**Record set:**
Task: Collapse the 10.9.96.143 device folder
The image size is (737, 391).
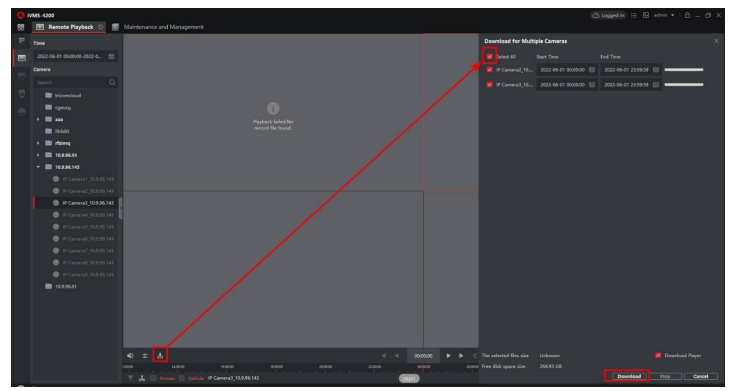Action: pos(38,167)
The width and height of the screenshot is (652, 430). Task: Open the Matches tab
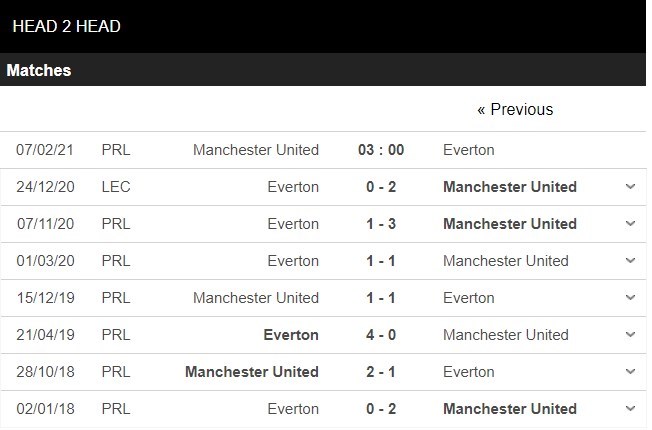tap(39, 71)
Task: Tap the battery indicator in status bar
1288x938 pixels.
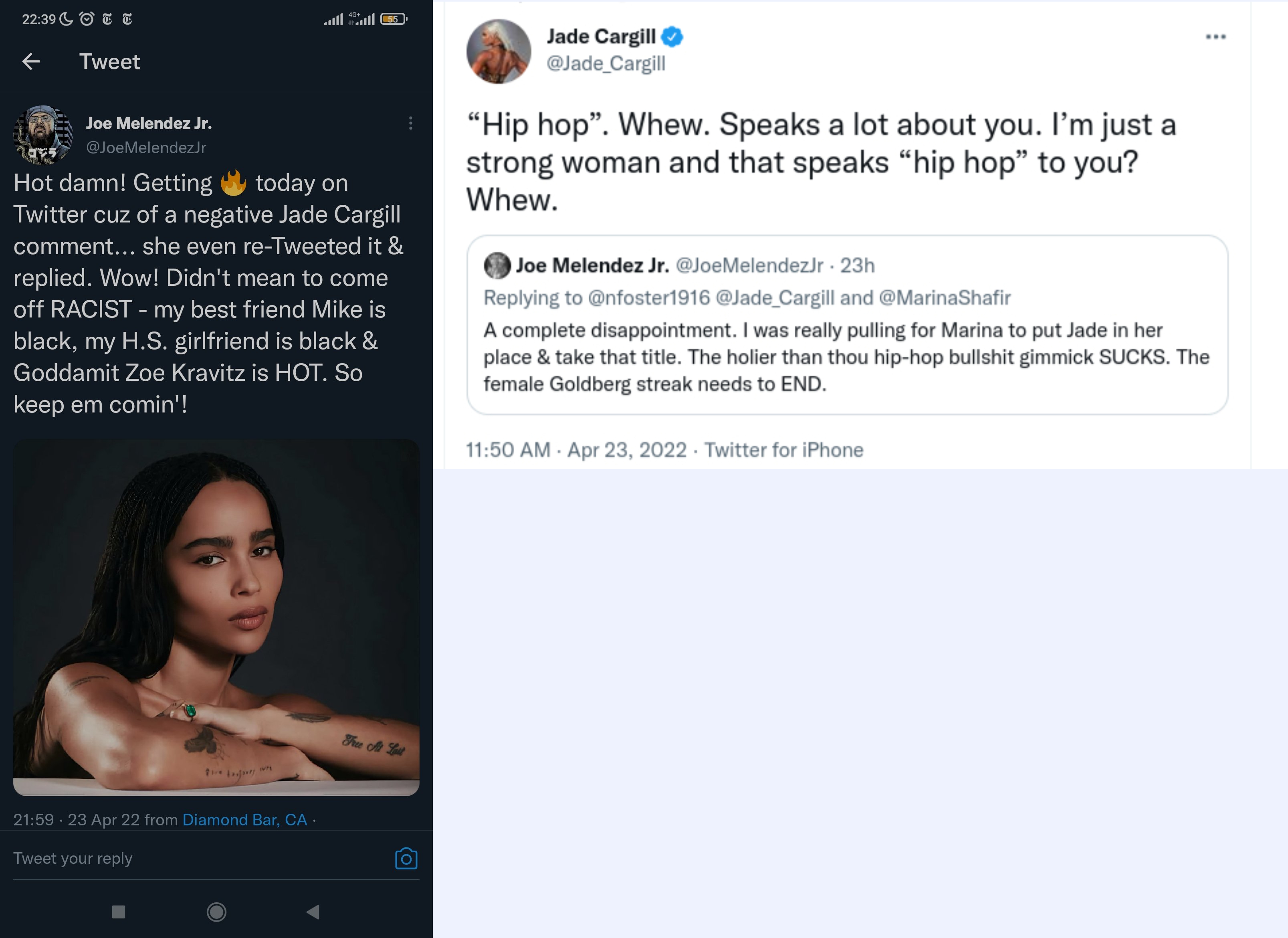Action: [394, 19]
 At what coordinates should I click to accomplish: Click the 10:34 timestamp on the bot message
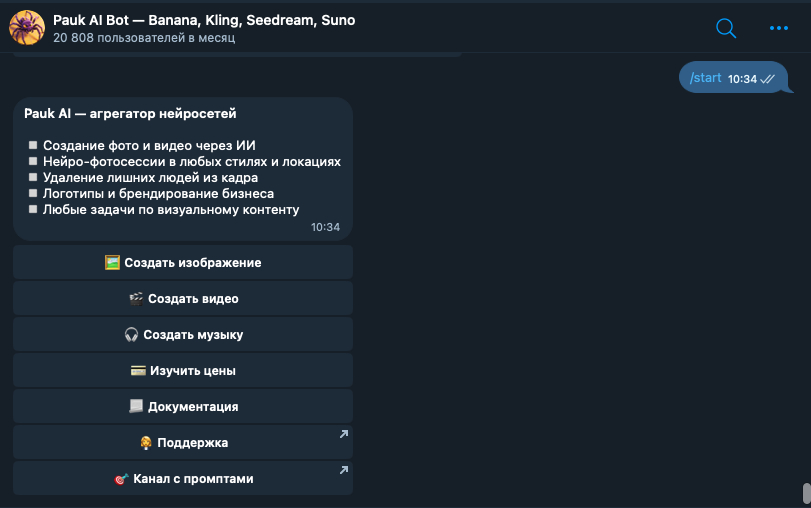click(325, 227)
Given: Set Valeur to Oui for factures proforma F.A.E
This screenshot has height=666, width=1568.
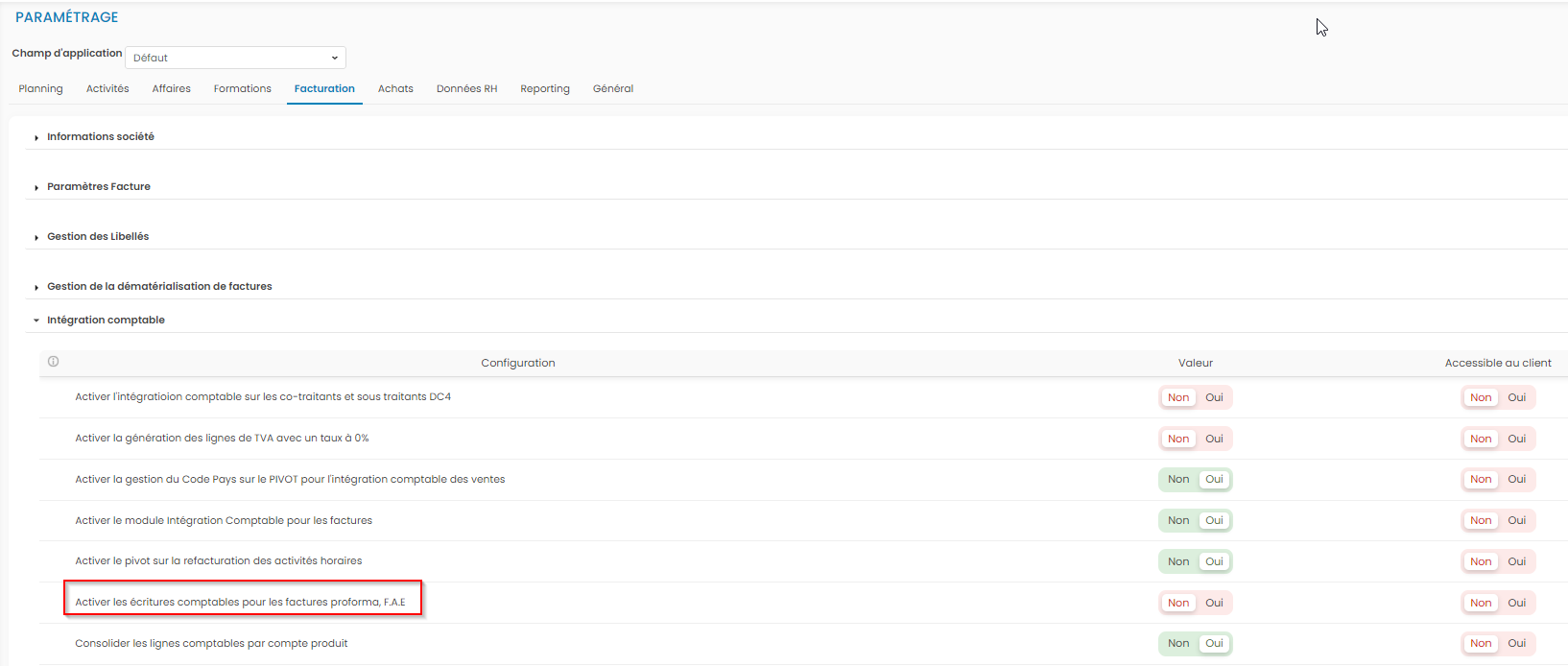Looking at the screenshot, I should tap(1214, 603).
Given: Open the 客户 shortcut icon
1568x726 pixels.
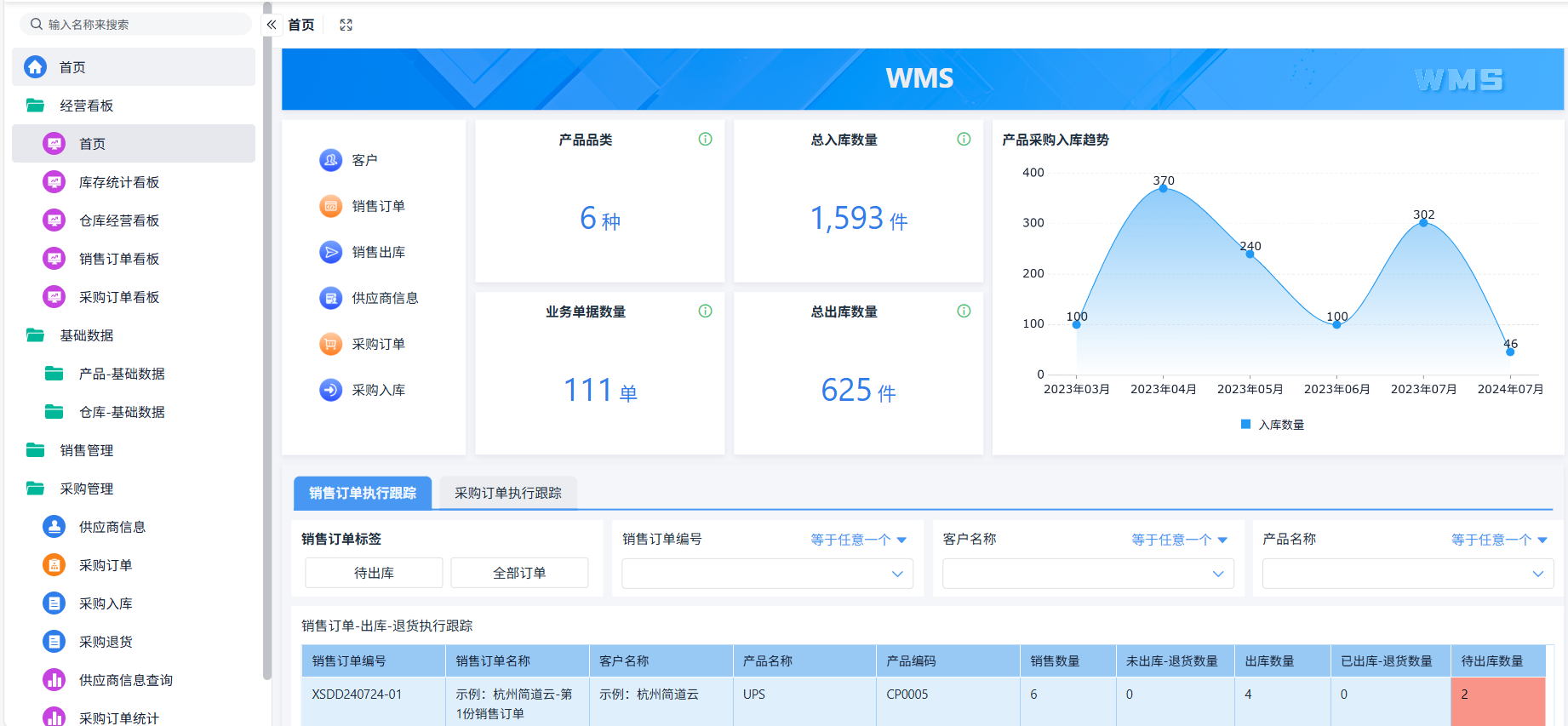Looking at the screenshot, I should coord(330,160).
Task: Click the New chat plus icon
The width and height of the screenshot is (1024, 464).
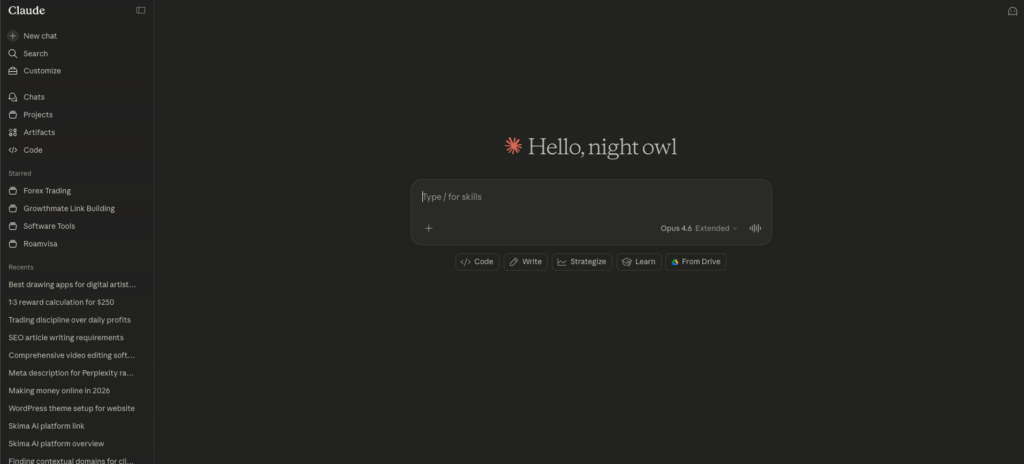Action: [13, 36]
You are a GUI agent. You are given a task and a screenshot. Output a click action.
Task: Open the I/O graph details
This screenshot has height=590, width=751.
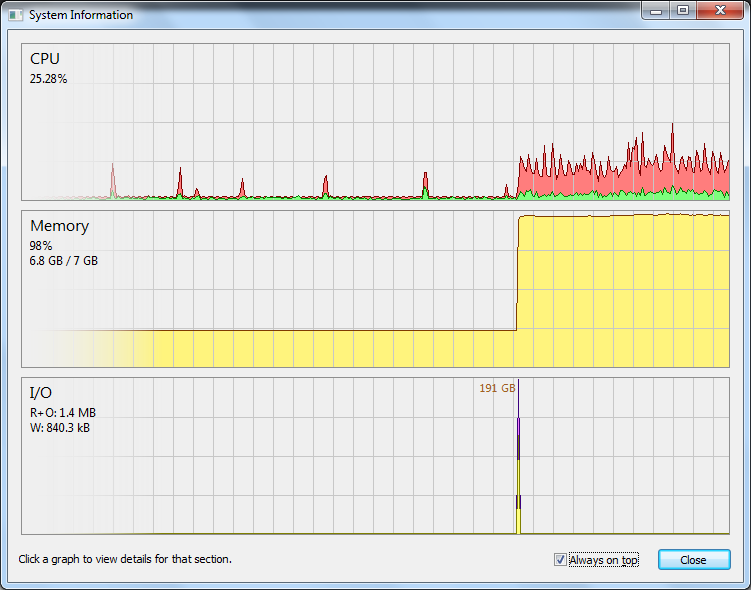(x=376, y=456)
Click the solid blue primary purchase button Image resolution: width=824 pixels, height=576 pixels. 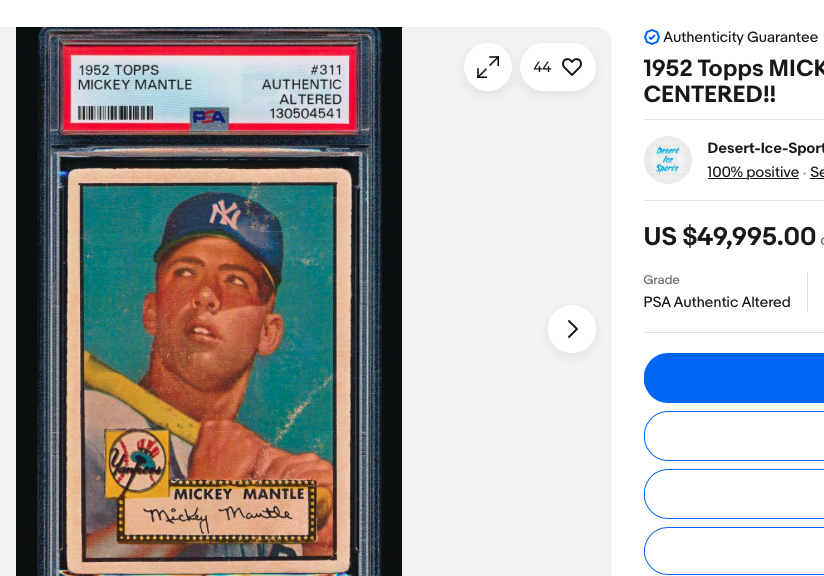point(734,378)
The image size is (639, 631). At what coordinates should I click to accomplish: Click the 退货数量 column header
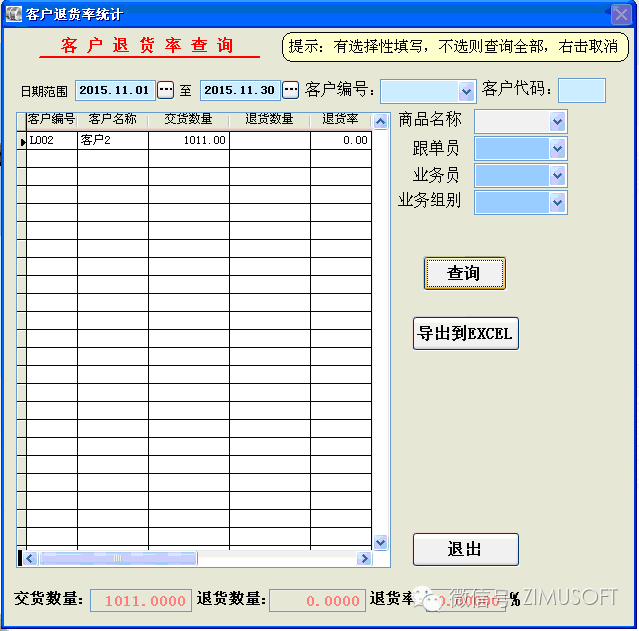click(x=269, y=120)
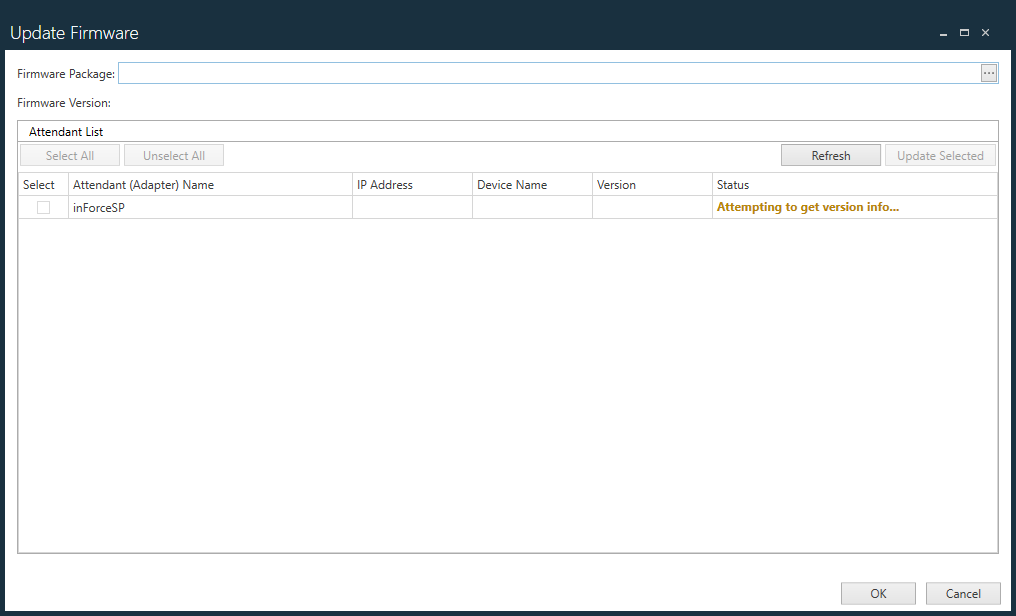Viewport: 1016px width, 616px height.
Task: Click the Update Selected button
Action: pyautogui.click(x=940, y=156)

**Task objective:**
Reproduce word for word, with pictures dropped, only the part of the material above that opens with the line containing "Given: Set Valeur" and closes with the line containing "Task: Click the New chat plus icon".

**Answer for this exercise:**
Given: Set Valeur to Oui for factures proforma F.A.E
This screenshot has height=666, width=1568.
Looking at the screenshot, I should tap(1214, 603).
Given: Open the 客户 shortcut icon
1568x726 pixels.
Looking at the screenshot, I should coord(330,160).
Task: Click the New chat plus icon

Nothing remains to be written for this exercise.